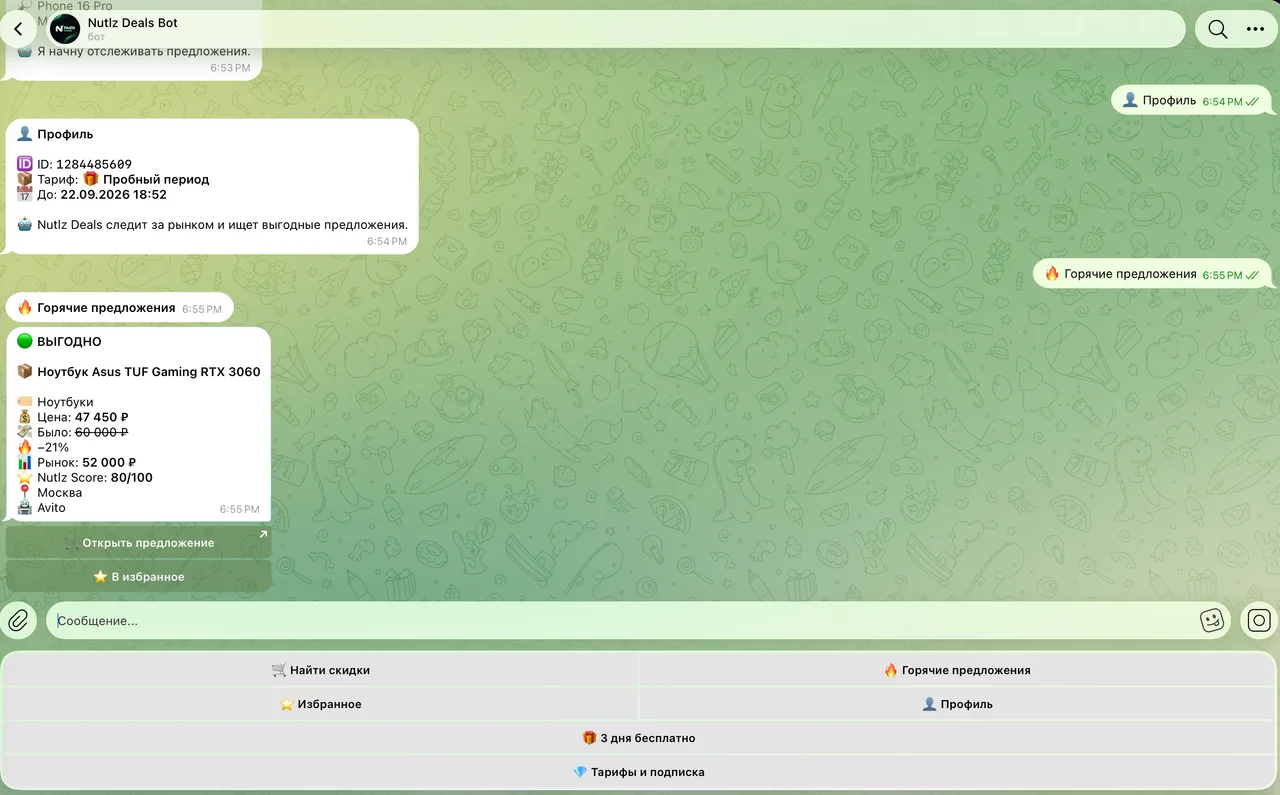Open Избранное from the bot keyboard
Screen dimensions: 1280x795
[320, 704]
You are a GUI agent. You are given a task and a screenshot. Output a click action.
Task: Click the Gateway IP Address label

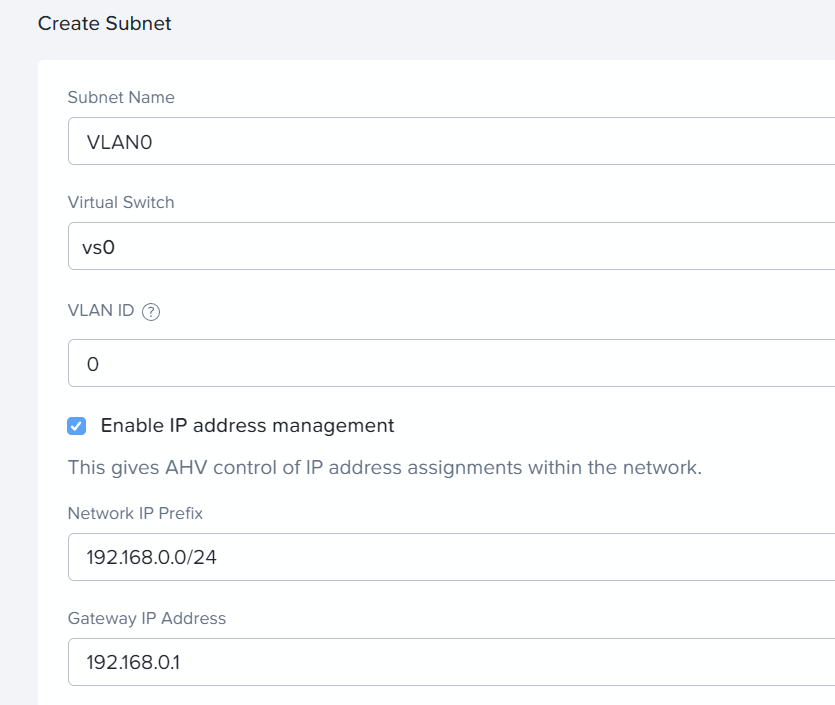pyautogui.click(x=147, y=618)
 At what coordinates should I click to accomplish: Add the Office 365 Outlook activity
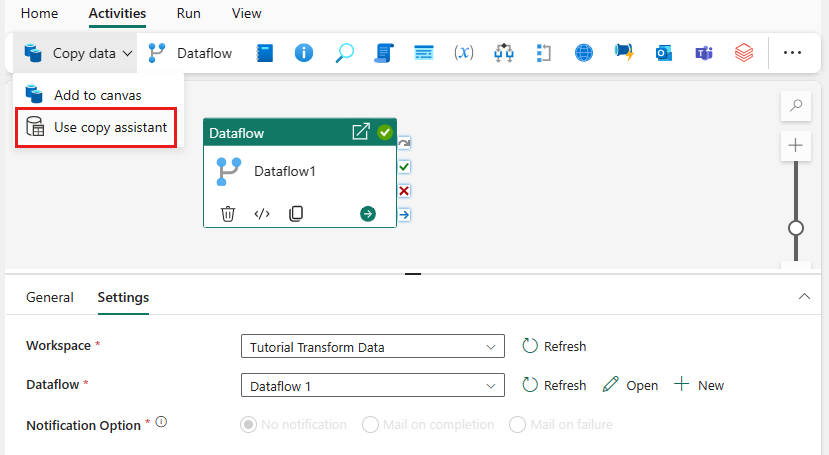coord(663,53)
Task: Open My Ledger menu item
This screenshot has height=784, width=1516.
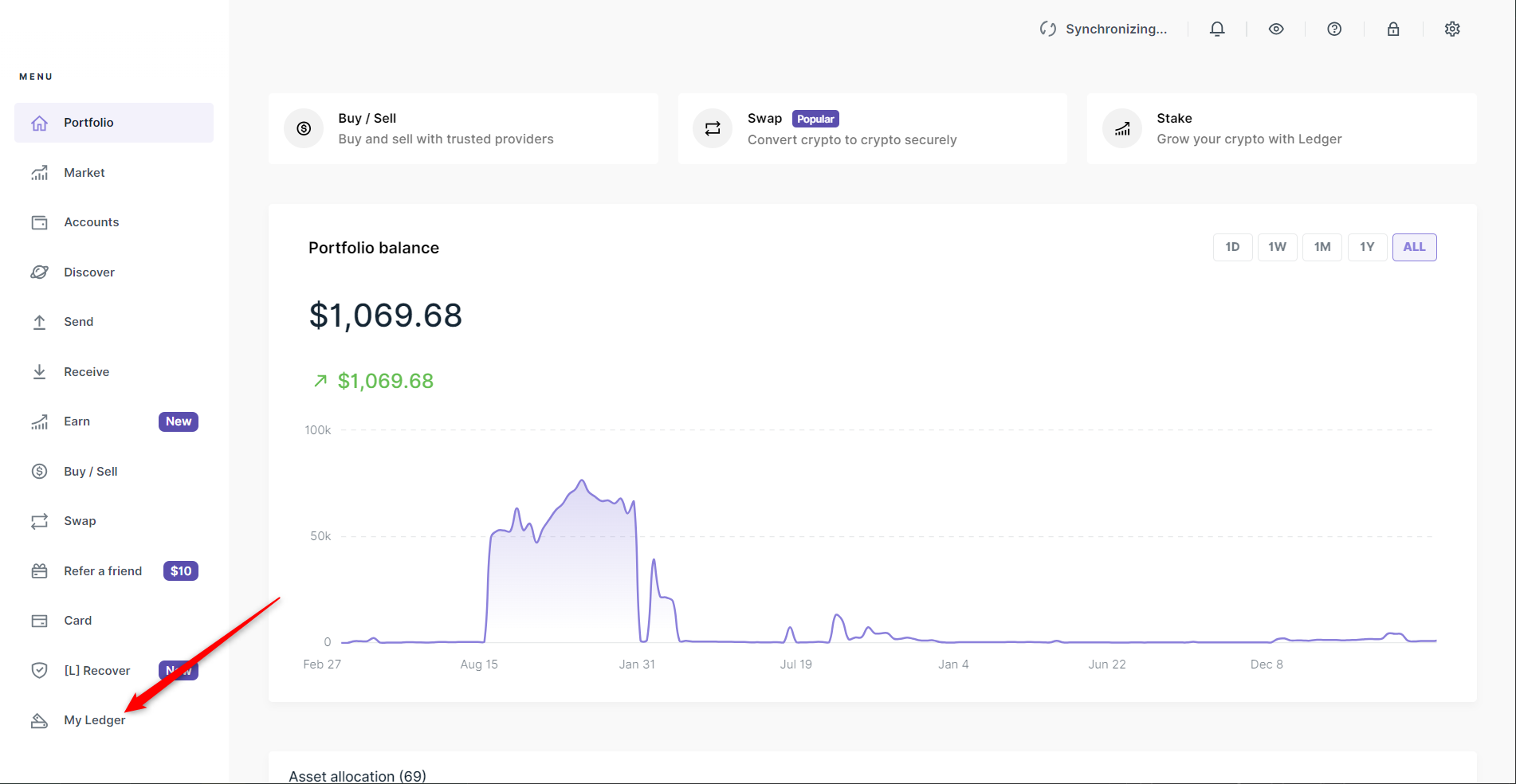Action: (94, 720)
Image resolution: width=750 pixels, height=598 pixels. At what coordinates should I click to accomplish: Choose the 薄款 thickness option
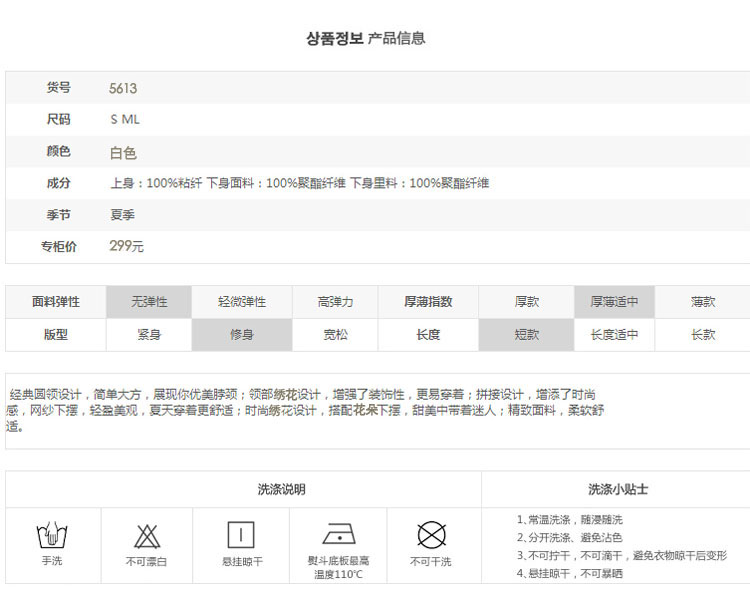click(703, 302)
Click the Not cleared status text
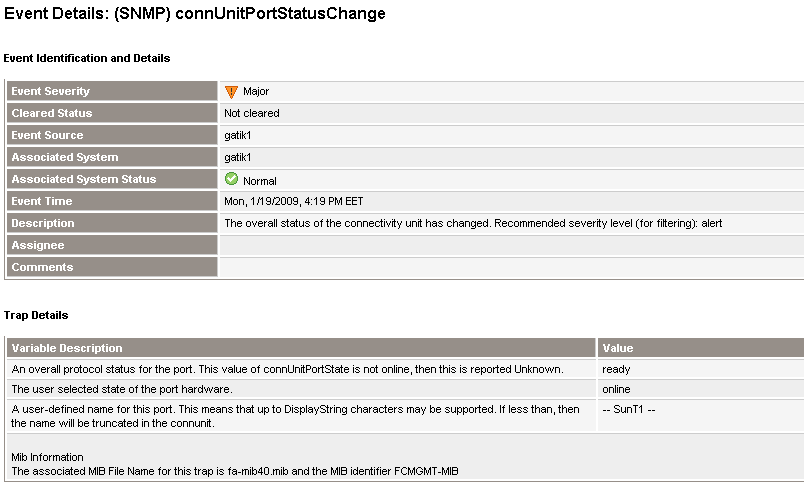The image size is (804, 489). click(x=252, y=113)
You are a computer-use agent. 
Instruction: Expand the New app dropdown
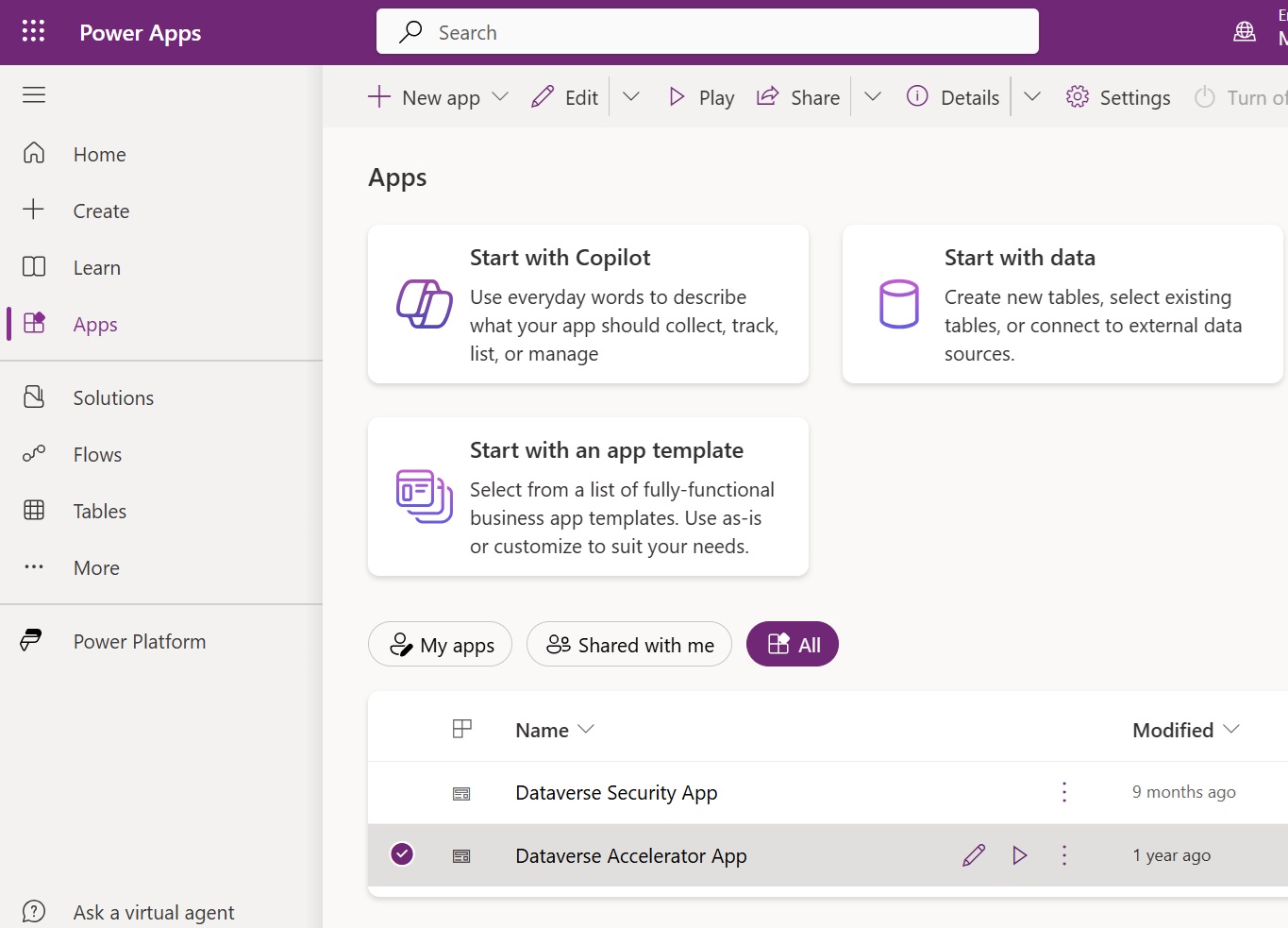(501, 97)
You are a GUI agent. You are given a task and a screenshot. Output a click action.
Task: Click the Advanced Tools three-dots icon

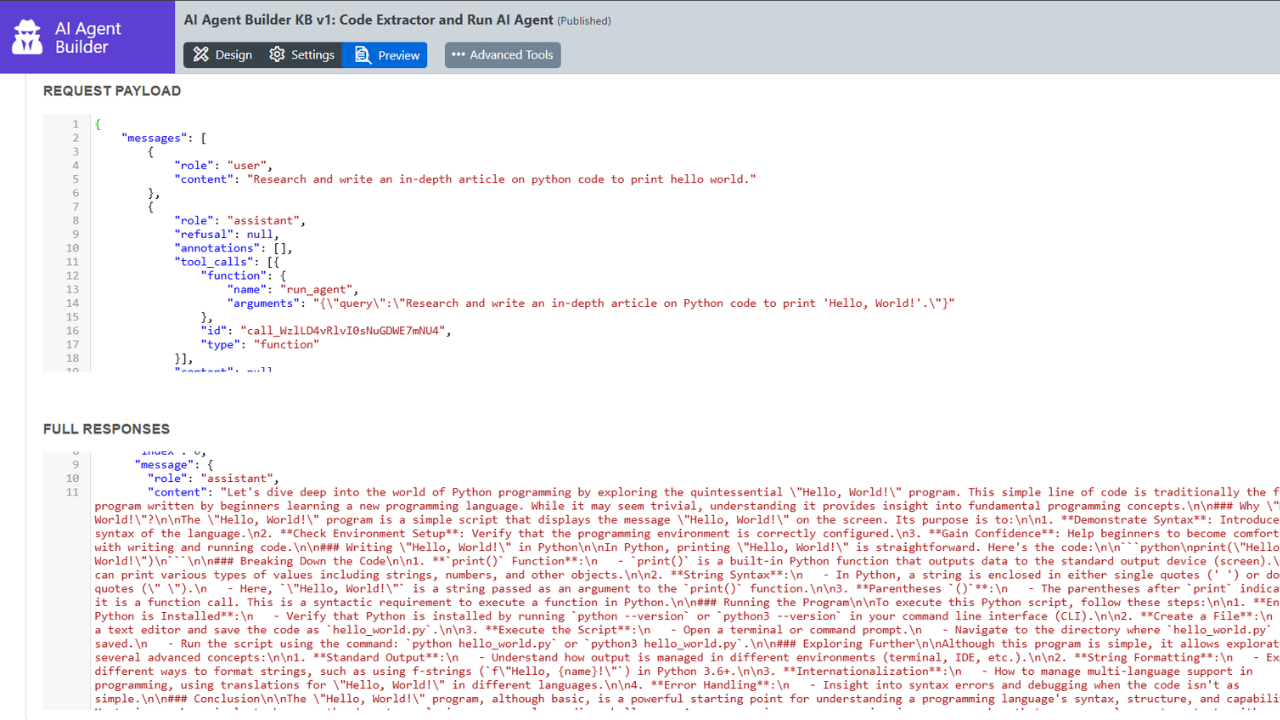pos(458,55)
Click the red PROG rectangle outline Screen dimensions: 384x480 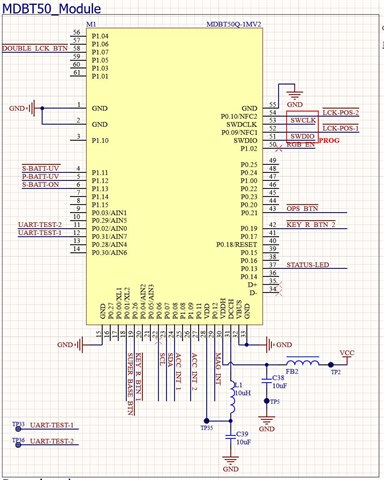(303, 128)
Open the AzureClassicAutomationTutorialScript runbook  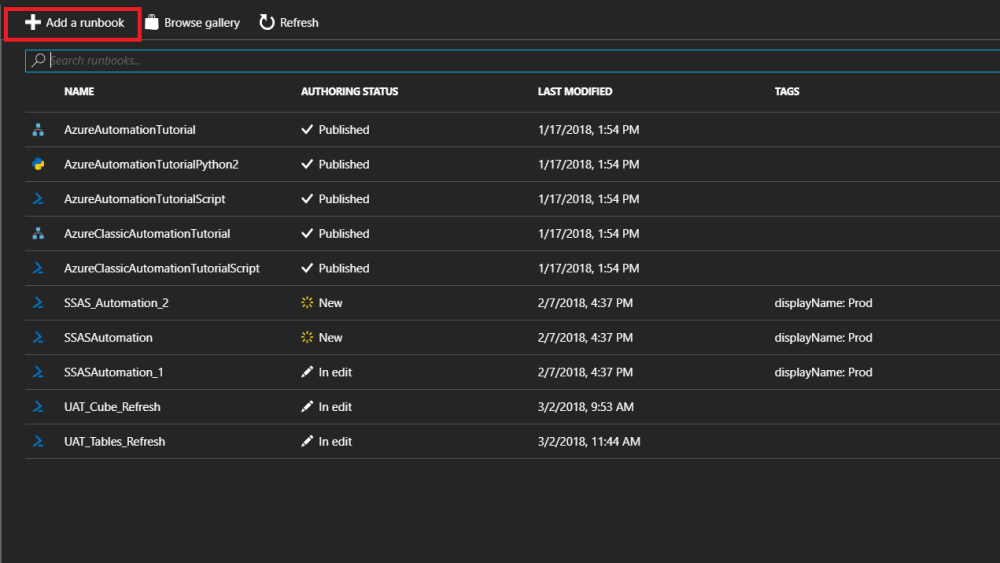point(161,268)
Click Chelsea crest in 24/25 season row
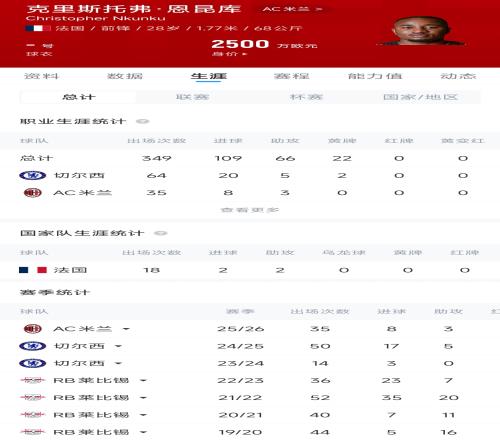The width and height of the screenshot is (500, 440). click(x=33, y=346)
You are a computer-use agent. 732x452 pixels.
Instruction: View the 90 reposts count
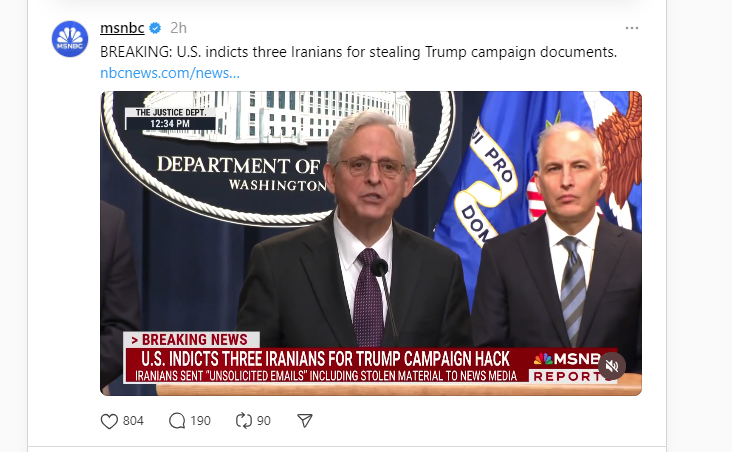coord(264,421)
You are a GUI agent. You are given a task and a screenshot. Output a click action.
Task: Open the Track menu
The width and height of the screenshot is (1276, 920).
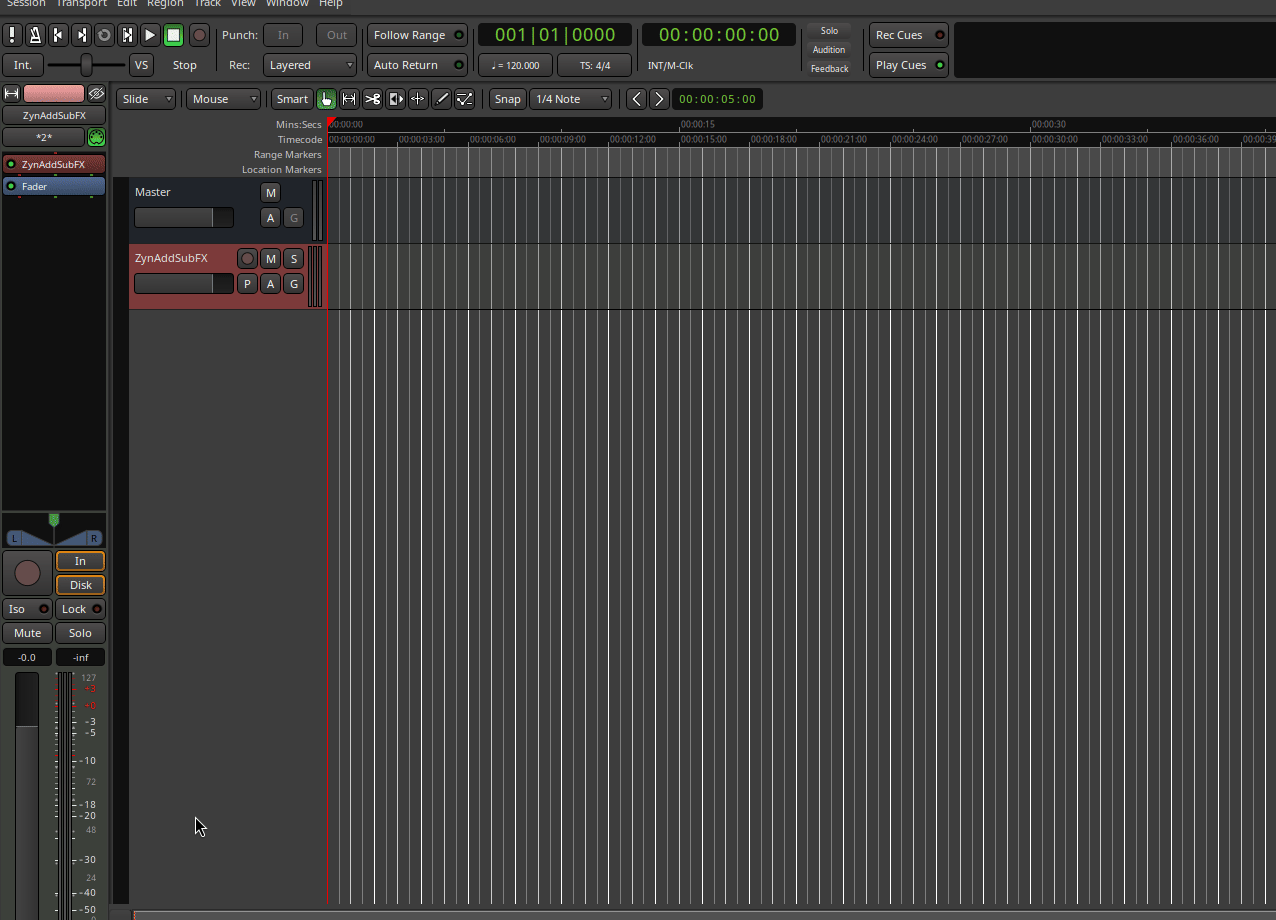(x=207, y=4)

TASK PROMPT: Wherever the word "computer" occurs in the data above, copy the line it sits in.

TASK ANSWER:
You are a computer-use agent. 
You are a computer-use agent. 732x452 pixels.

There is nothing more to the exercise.